The Domestic Abuse (Scotland) Act 2011 came into force on 20 July 2011. This Act introduces Domestic Abuse Interdicts by the addition of s8A to the Protection from Harrassment Act 1997. Domestic abuse interdicts differ from interdicts in the 1997 Act in that the pusuer does not have to establish there has been a course of conduct but can rely on conduct on only one occasion. As with the 1997 Act, an interdict can be based on speech or harassment causing the person alarm or distress. However conduct in the context of a domestic abuse interdict also includes presence in any place or area meaning an interdict can be granted where the defender is say in the vicinity of the pursuer’s home.

The applicant for an interdict has to make application to the court for a determination that the interdict is a domestic abuse interdict. To determine that an interdict is a domestic abuse interdict the court must be satisfied that the interdict is to be granted against a person who is or was the applicant’s spouse, the applicant’s civil partner, living with the applicant as if they were husband or wife or civil partners, or in an intimate relationship with the applicant. The person against whom the interdict is granted must be given an opportunity to make representations regarding the application.

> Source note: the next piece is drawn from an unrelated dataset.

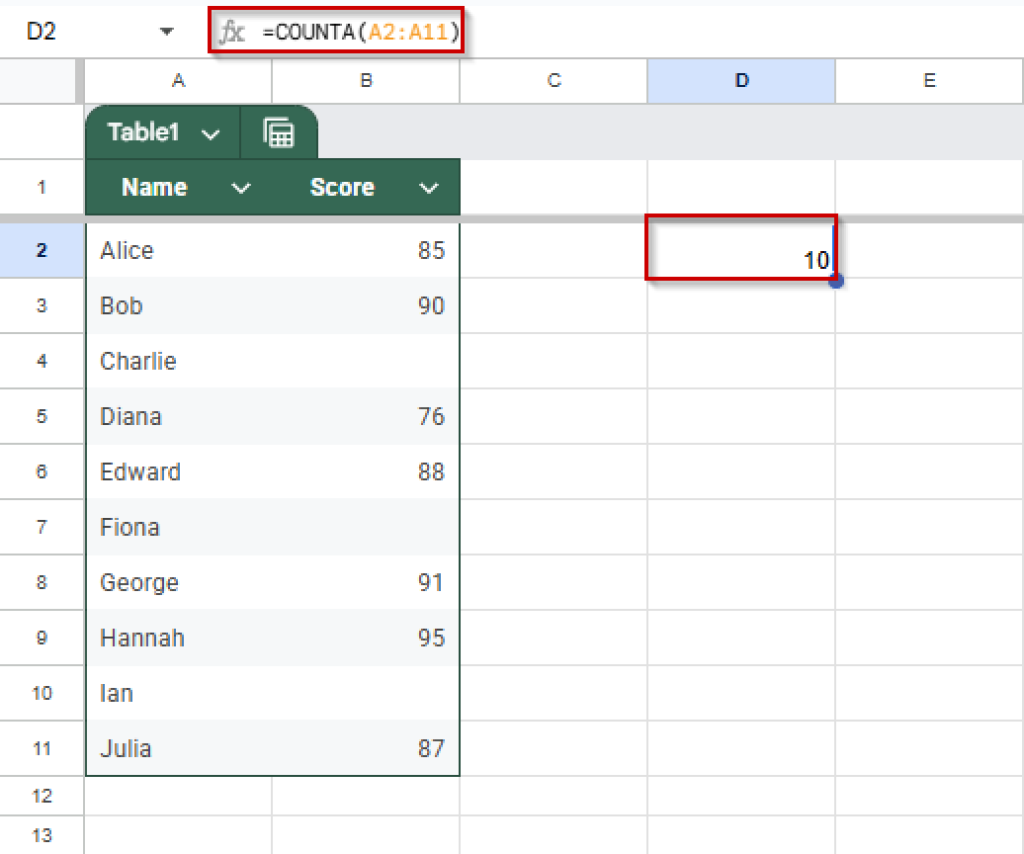Image resolution: width=1024 pixels, height=854 pixels.
Task: Open the cell name box dropdown arrow
Action: (167, 32)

Before the domestic abuse interdict takes effect, a copy of the interlocutor determining that it is a domestic abuse interdict must be served on the defender. Chapter 41A has been added to the Ordinary Court Rules by the Act of Sederunt (Sheriff Court Rules) (Miscellaneous Amendments) (No. 2) 2011.

Intimation of a determination that an interdict is a domestic abuse interdict is made by serving Form DA1 on the defender and an execution of service must be lodged in process in Form DA2. Service of Form DA1 will be in addition to service of the interlocutor granting an interdict. The sheriff can appoint someone to make the intimation of any power of arrest attached to the interdict to the relevant Chief Constable.

Use of interdicts in domestic situations dropped after the introduction of the Protection from Harassment Act 1997. There is no definitive evidence as to why this happened. The 2011 Act appears to be an attempt to reverse downturn in the use by including mere presence in an area and also restricting the grounds to conduct on only one occasion. One factor that has been mentioned anecdotally as a factor in the downturn has been difficulty in obtaining legal aid for such actions. In the course of the Bill’s passage through Parliament, specific provisions regarding legal aid were removed from the bill. Rhoda Grant MSP, who introduced the Bill, did state in Parliament that she had been given reassurance by the Scottish Legal Aid Board that emergency legal aid will be available in emergency situations. We can but wait and see if this will lead to greater use of interdicts in domestic situations.